== PROMPT ==
Please copy the Baltic amber piece, starting at the words "The Baltic Journals" and stopping after "shimmering orange stone.", and switch "Riga" to "Tallinn".

== SELECTED TEXT ==
# # #

The Baltic Journals #3. Amber

I have to confess that my knowledge of the Baltic countries is pretty limited. Embarrassingly it’s probably fair to say that if it wasn’t for the Eurovision Song Contest then I would never have even heard of them – didn’t Estonia have a pretty good entry a while back?

My dad visited Riga when I was young so I had heard of Latvia but couldn’t have pointed it out on a map. I remember that when he came back he brought back handfuls of amber that he had picked up on the shores of the Baltic and said that the beach was strewn with shards of the shimmering orange stone.

The Baltic region provides 80% of the world’s amber; a stone that is formed by fossilised tree resin and used to make perfumes, medicines and jewellery. The gem is most commonly translucent orange in colour but can also be yellow, brown, green or even blue. Amber can sometimes be found containing insect or plant matter due to its formation from a soft tree resin, creating a unique and unusual pendant. Such is the timeless appeal of amber it has even been discovered amongst the burial goods in Tutankhamun’s tomb. Thousands of years ago amber was transported from the Baltic sea along a route known as the Amber Road all the way into Egypt, Greece and Italy – where amber was valued highly by the Romans.

Amber has been valued so highly in ancient civilisations for a number of reasons, amongst them the beliefs that amber has mystical properties, brings good luck, stimulates the mind, cleanses the body, absorbs pain, alleviates stress, aids mental clarity, heals, and makes the wearer more attractive.

If any of this is to be believed then amber really is a wonderful gem. I’m not sure if I believe any of that, after it didn’t seem to do Tutankhamun much good, but I really like the colour of amber and think it makes beautiful jewellery. If I happen to become more attractive, intelligent and healthy because of my recent purchase of an amber ring then that’s just an extra bonus!

# # #

Extracted data entries
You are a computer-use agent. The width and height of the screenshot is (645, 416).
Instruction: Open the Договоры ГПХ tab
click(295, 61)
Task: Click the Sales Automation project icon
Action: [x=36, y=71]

# # #

== RESPONSE ==
The Baltic Journals #3. Amber

I have to confess that my knowledge of the Baltic countries is pretty limited. Embarrassingly it’s probably fair to say that if it wasn’t for the Eurovision Song Contest then I would never have even heard of them – didn’t Estonia have a pretty good entry a while back?

My dad visited Tallinn when I was young so I had heard of Latvia but couldn’t have pointed it out on a map. I remember that when he came back he brought back handfuls of amber that he had picked up on the shores of the Baltic and said that the beach was strewn with shards of the shimmering orange stone.